[Excerpts from a dataset]
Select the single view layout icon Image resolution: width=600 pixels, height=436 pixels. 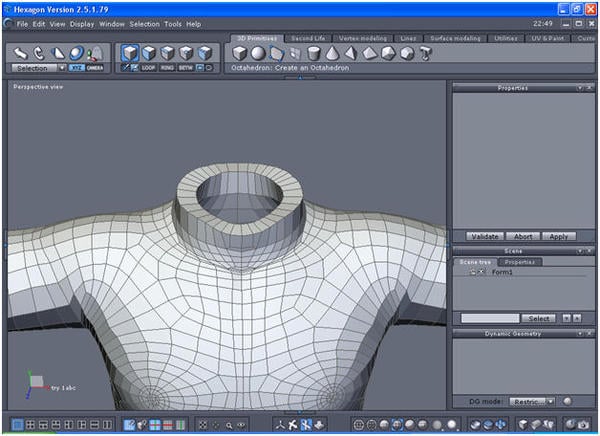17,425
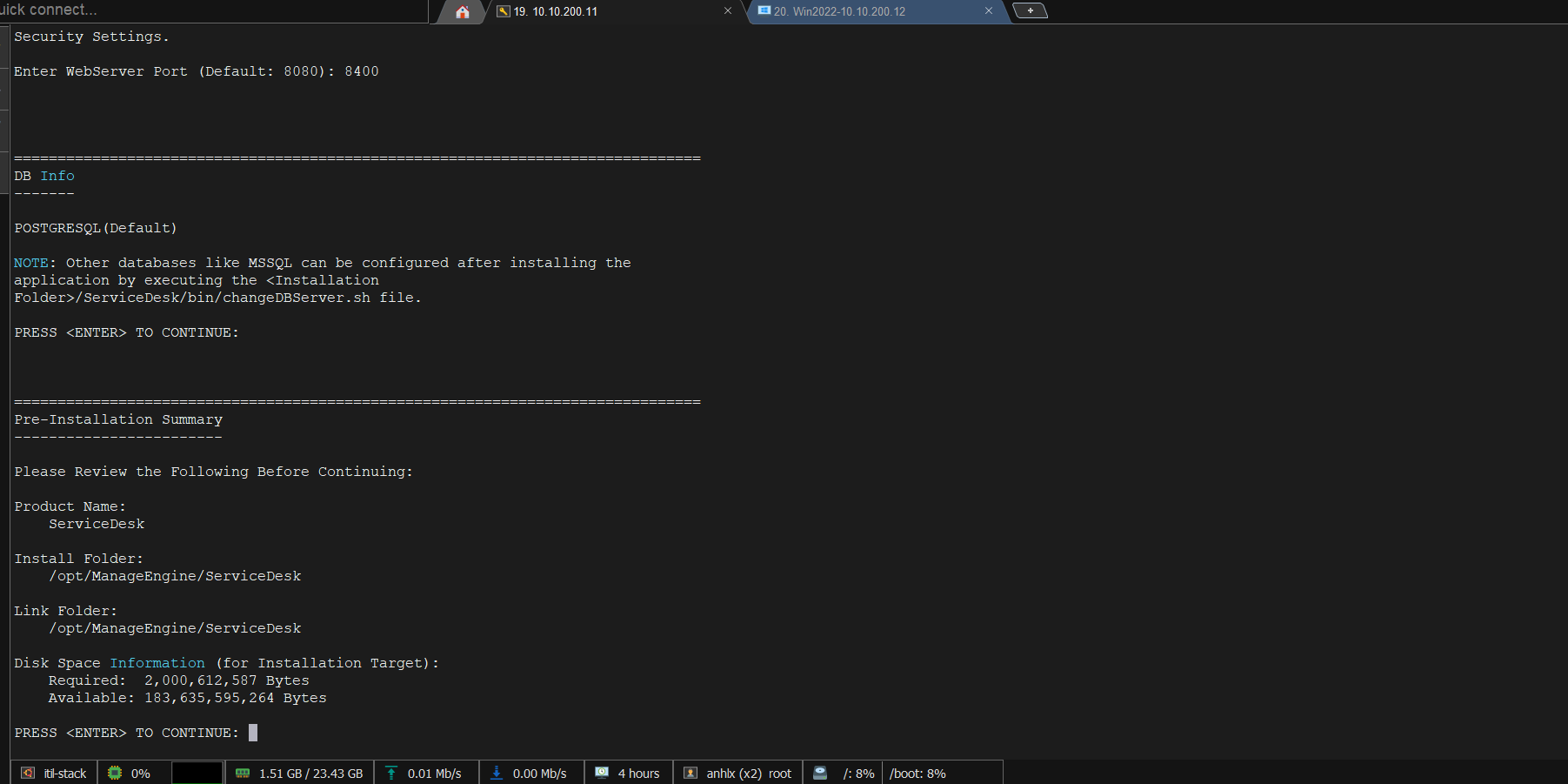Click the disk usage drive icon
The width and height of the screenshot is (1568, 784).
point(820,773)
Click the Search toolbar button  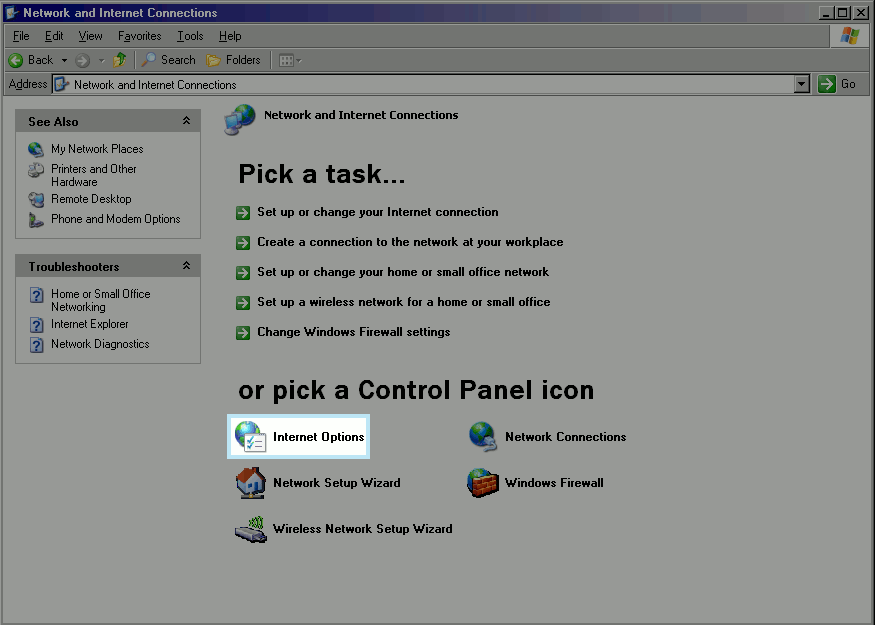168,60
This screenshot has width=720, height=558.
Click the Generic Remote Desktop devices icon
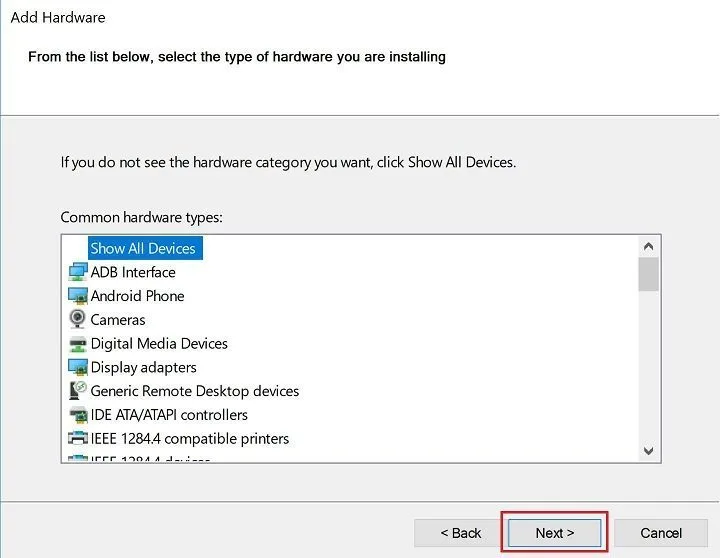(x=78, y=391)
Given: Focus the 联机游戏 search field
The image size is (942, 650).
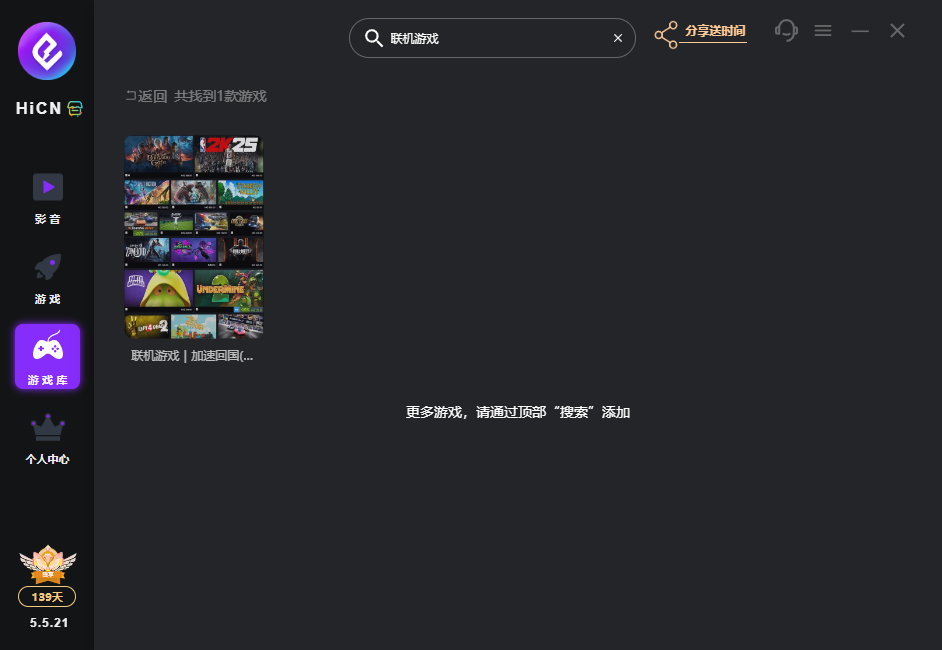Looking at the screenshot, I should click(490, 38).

* **Exercise instructions**
All lines from the one containing "Click the Generic Remote Desktop devices icon" to the last line of the records above, both included, need to be repeated word for word; omit the pictures.

* **Result**
Click the Generic Remote Desktop devices icon
(x=78, y=391)
Given: Focus the 联机游戏 search field
The image size is (942, 650).
Looking at the screenshot, I should click(490, 38).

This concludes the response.